### DATA TO USE

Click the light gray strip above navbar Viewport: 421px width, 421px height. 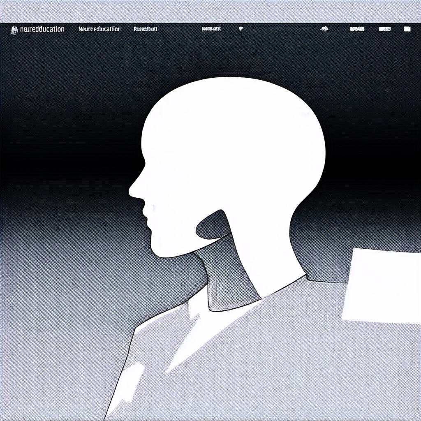[x=211, y=11]
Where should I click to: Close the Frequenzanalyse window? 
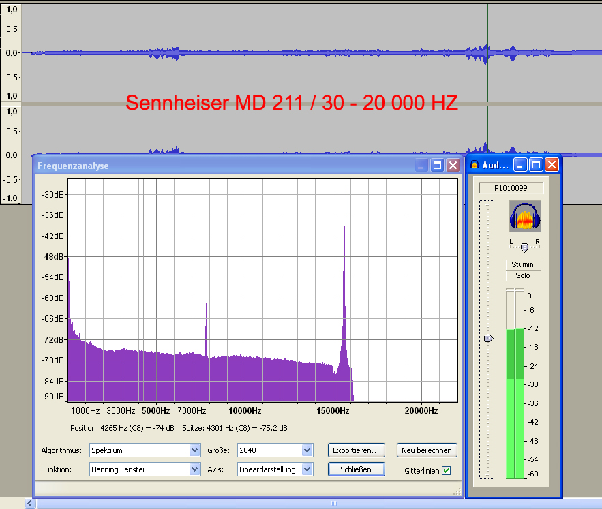453,166
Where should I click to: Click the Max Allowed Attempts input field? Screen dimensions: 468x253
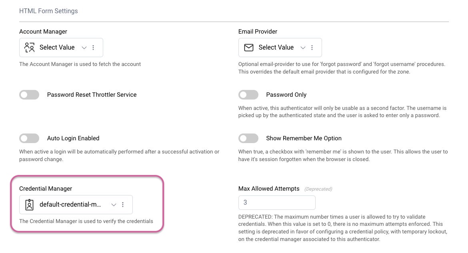point(277,203)
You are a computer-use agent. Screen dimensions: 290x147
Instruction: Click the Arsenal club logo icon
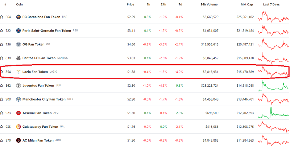tap(18, 113)
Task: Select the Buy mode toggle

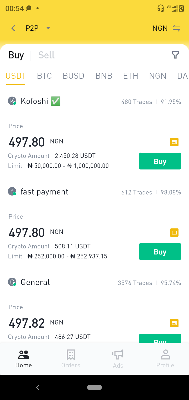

######

• _WHAT THE EXERCISE ASKS_:
Rewrite the stretch from the line containing "You are a computer-use" through the end of the items, replacing "Arsenal" with "Chelsea" and changing nothing else. Omit the pictures from your answer.

• _RESPONSE TO THE TASK_:
You are a computer-use agent. Screen dimensions: 290x147
Instruction: Click the Chelsea club logo icon
tap(18, 113)
Task: Select the Buy mode toggle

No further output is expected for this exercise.